No Governor output means no automatic upshift.
IIRC, if you are driving in Manual 2, and get your speed up to say 50 MPH, back off the gas and then move the selector to Manual 1, the trans would not downshift to 1st, it would stay in 2nd (because roadspeed was too high for Manual 1), until you coasted down to some point, where it would abruptly downshift on its own to 1st gear with a clunk and sudden engine braking action, sometimes chirping the rear tires on the downshift. I don't remember for sure, but I would think it would be using the Governor to determine that road speed, so you might try doing this and see if it won't downshift by itself until speed drops, and then does drop down to 1st. Do this on a dry straight road with no one behind you, as the sudden downshift and engine braking in Manual 1st can be a bit surprising, especially to someone behind you!

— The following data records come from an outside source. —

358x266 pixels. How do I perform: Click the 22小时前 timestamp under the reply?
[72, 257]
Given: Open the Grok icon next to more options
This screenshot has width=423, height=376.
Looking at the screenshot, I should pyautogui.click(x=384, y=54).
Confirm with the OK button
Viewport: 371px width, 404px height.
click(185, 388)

There are other possibilities why no upshift, gets into valve body and understanding the whole operation, gets deep.
Sorry about the terminology. Yes, the transmission can be manually shifted into 1st or 2nd, with no slippage, it is solid on gear. I did get going 45 in second (manually) then down shifted into first (manually). The engine did downshift into first once I slowed down to about 25, but the shift was weak.
Does that help?
I don't know what to think of that downshift being "weak". At least in the older C6s, and other old Ford transes, that downshift was brutal, with it dropping in, and with the engine braking in Manual first just about locking the rear axle for a moment.
Disconnecting the shift linkage at the trans and verifying that when in "D" at the column, that the trans is solidly in its "Drive" detent, and not pulled off to a side, is a first step in verifying that the manual valve is centered. The idea is to check simple things first.

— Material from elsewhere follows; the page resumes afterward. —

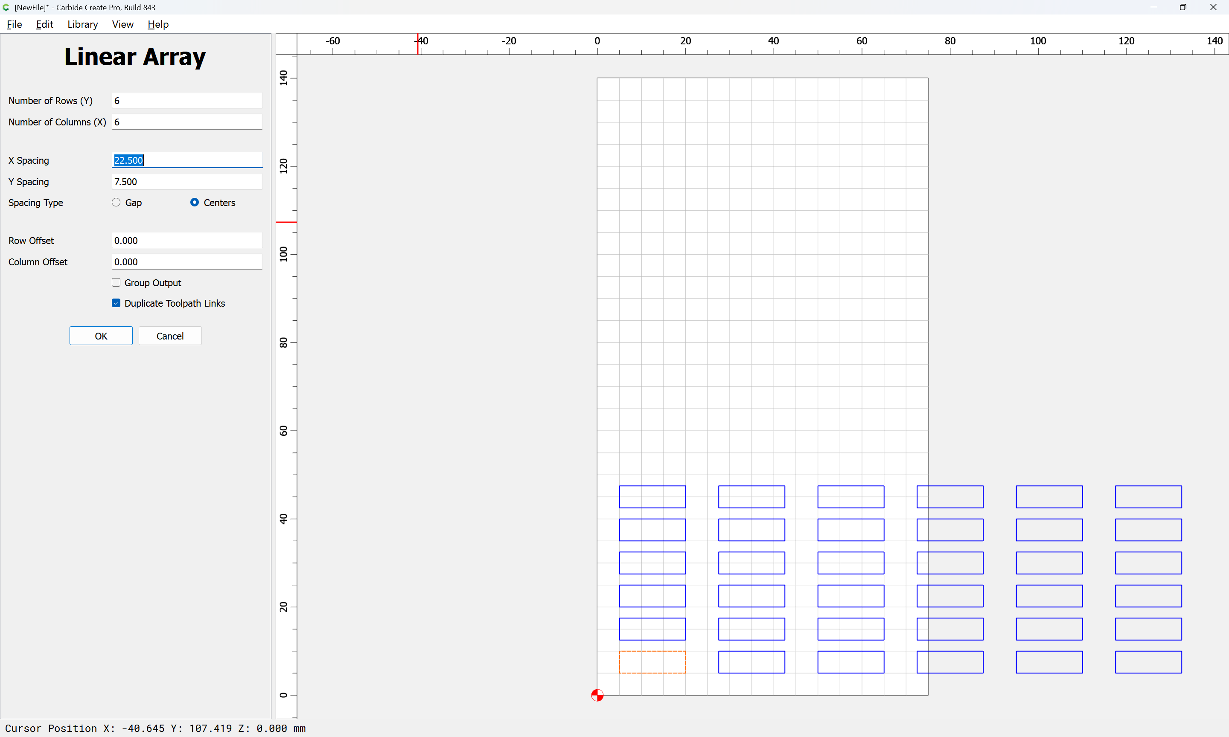This screenshot has height=737, width=1229.
Task: Open the Library menu
Action: (x=82, y=24)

Also like verifying that the Kickdown Rod from throttle linkage to trans, that the rod gets pushed back only near wide open throttle, and that it is indeed spring-loaded to hold it forward.
And that there indeed is proper level of vacuum at the modulator (basically idle intake manifold vacuum).

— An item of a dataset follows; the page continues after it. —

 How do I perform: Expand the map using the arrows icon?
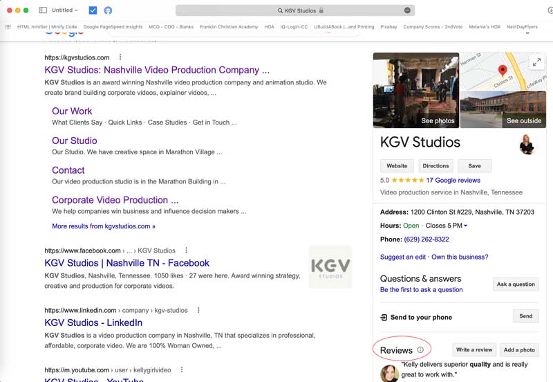536,62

Although lack of vacuum at the modulator, also a misadjusted Kickdown Rod that comes into play way too early, although these will delay upshifts to higher road speed, if you keep at it, it will shift up with enough road speed, where a Governor circuit failure, or 1-2 Shift Valve failure, etc. will not ever shift up automatically, engine would reach red-line in first gear and still no upshift.
Other than the easy checks I outlined above, there may not be much you can do. If you would like to learn more on diagnosing, hydraulic shift circuit diagrams for each action, etc. etc., you may want to look at FordManuals.com, where you can download a complete official Ford C6 book as an e-book for $10.95 An advantage of the e-book rather than paper is supposedly that you can zoom in on the diagrams, can't do that with paper.
Beyond that, it gets deep and you need knowledge and equipment. Like doing a Governor check up on jackstands with a hand vacuum pump and gauge to simulate engine vacuum at certain levels, and a pressure gauge to look for cutback. It still could be the Governor, or the 1-2 Shift Valve, or ?
One last thought... there were vehicles with the C6 that used plastic grommets in the shift linkage at hinge points, my all-linkage (no shift cable) 1970 cars had them, if any of those plastic grommets crack/break/fall out, then the driver's movement of the shift lever is not 100% accurately telegraphed down to the trans' input lever (manual valve may not be solidly in trans' detent positions). I don't know if there are any plastic grommets in a cable-operated shift lever setup, if that is what you have.